<<<<

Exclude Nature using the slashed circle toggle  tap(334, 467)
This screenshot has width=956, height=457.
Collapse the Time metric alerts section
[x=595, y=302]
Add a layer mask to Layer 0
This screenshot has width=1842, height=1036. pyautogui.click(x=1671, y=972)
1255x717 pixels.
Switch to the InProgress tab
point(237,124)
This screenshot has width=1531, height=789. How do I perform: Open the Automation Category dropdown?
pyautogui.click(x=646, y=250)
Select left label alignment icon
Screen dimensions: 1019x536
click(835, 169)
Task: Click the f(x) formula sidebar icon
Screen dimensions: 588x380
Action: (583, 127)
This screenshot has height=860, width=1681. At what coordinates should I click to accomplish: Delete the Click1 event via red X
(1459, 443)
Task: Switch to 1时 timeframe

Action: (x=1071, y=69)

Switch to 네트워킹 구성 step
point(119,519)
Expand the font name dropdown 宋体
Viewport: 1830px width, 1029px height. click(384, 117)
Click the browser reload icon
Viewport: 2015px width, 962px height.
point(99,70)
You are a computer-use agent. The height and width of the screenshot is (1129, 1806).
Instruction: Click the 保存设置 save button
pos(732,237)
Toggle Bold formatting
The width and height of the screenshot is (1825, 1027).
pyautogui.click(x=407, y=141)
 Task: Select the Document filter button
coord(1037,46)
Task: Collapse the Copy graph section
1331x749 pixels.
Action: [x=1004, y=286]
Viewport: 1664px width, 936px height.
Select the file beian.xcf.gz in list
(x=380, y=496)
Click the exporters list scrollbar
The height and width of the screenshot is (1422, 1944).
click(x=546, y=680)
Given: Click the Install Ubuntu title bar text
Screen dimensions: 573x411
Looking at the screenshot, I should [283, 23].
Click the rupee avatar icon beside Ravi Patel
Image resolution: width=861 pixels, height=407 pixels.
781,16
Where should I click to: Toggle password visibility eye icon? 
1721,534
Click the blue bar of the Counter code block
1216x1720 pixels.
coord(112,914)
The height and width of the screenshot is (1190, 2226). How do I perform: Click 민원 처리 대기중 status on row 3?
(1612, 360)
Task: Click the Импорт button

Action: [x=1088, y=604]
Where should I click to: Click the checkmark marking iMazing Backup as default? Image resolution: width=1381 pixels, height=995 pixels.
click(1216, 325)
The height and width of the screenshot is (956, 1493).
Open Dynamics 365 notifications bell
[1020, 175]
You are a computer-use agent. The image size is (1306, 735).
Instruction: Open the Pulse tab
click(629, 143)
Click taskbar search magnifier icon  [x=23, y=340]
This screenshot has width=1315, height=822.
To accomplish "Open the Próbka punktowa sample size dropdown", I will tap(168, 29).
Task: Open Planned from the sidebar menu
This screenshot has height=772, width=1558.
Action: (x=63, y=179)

>>>>

### About this task
Copy each entry exactly.

### Written reply
Exclude Nature using the slashed circle toggle  tap(334, 467)
This screenshot has width=956, height=457.
Collapse the Time metric alerts section
[x=595, y=302]
Add a layer mask to Layer 0
This screenshot has width=1842, height=1036. pyautogui.click(x=1671, y=972)
1255x717 pixels.
Switch to the InProgress tab
point(237,124)
This screenshot has width=1531, height=789. How do I perform: Open the Automation Category dropdown?
pyautogui.click(x=646, y=250)
Select left label alignment icon
Screen dimensions: 1019x536
click(835, 169)
Task: Click the f(x) formula sidebar icon
Screen dimensions: 588x380
Action: (583, 127)
This screenshot has height=860, width=1681. At what coordinates should I click to accomplish: Delete the Click1 event via red X
(1459, 443)
Task: Switch to 1时 timeframe

Action: (x=1071, y=69)

Switch to 네트워킹 구성 step
point(119,519)
Expand the font name dropdown 宋体
Viewport: 1830px width, 1029px height. click(384, 117)
Click the browser reload icon
Viewport: 2015px width, 962px height.
point(99,70)
You are a computer-use agent. The height and width of the screenshot is (1129, 1806).
Instruction: Click the 保存设置 save button
pos(732,237)
Toggle Bold formatting
The width and height of the screenshot is (1825, 1027).
pyautogui.click(x=407, y=141)
 Task: Select the Document filter button
coord(1037,46)
Task: Collapse the Copy graph section
1331x749 pixels.
Action: [x=1004, y=286]
Viewport: 1664px width, 936px height.
Select the file beian.xcf.gz in list
(x=380, y=496)
Click the exporters list scrollbar
The height and width of the screenshot is (1422, 1944).
click(x=546, y=680)
Given: Click the Install Ubuntu title bar text
Screen dimensions: 573x411
Looking at the screenshot, I should [283, 23].
Click the rupee avatar icon beside Ravi Patel
Image resolution: width=861 pixels, height=407 pixels.
781,16
Where should I click to: Toggle password visibility eye icon? 
1721,534
Click the blue bar of the Counter code block
1216x1720 pixels.
coord(112,914)
The height and width of the screenshot is (1190, 2226). How do I perform: Click 민원 처리 대기중 status on row 3?
(1612, 360)
Task: Click the Импорт button

Action: [x=1088, y=604]
Where should I click to: Click the checkmark marking iMazing Backup as default? Image resolution: width=1381 pixels, height=995 pixels.
click(1216, 325)
The height and width of the screenshot is (956, 1493).
Open Dynamics 365 notifications bell
[1020, 175]
You are a computer-use agent. The image size is (1306, 735).
Instruction: Open the Pulse tab
click(629, 143)
Click taskbar search magnifier icon  [x=23, y=340]
This screenshot has width=1315, height=822.
To accomplish "Open the Próbka punktowa sample size dropdown", I will tap(168, 29).
Task: Open Planned from the sidebar menu
This screenshot has height=772, width=1558.
Action: (x=63, y=179)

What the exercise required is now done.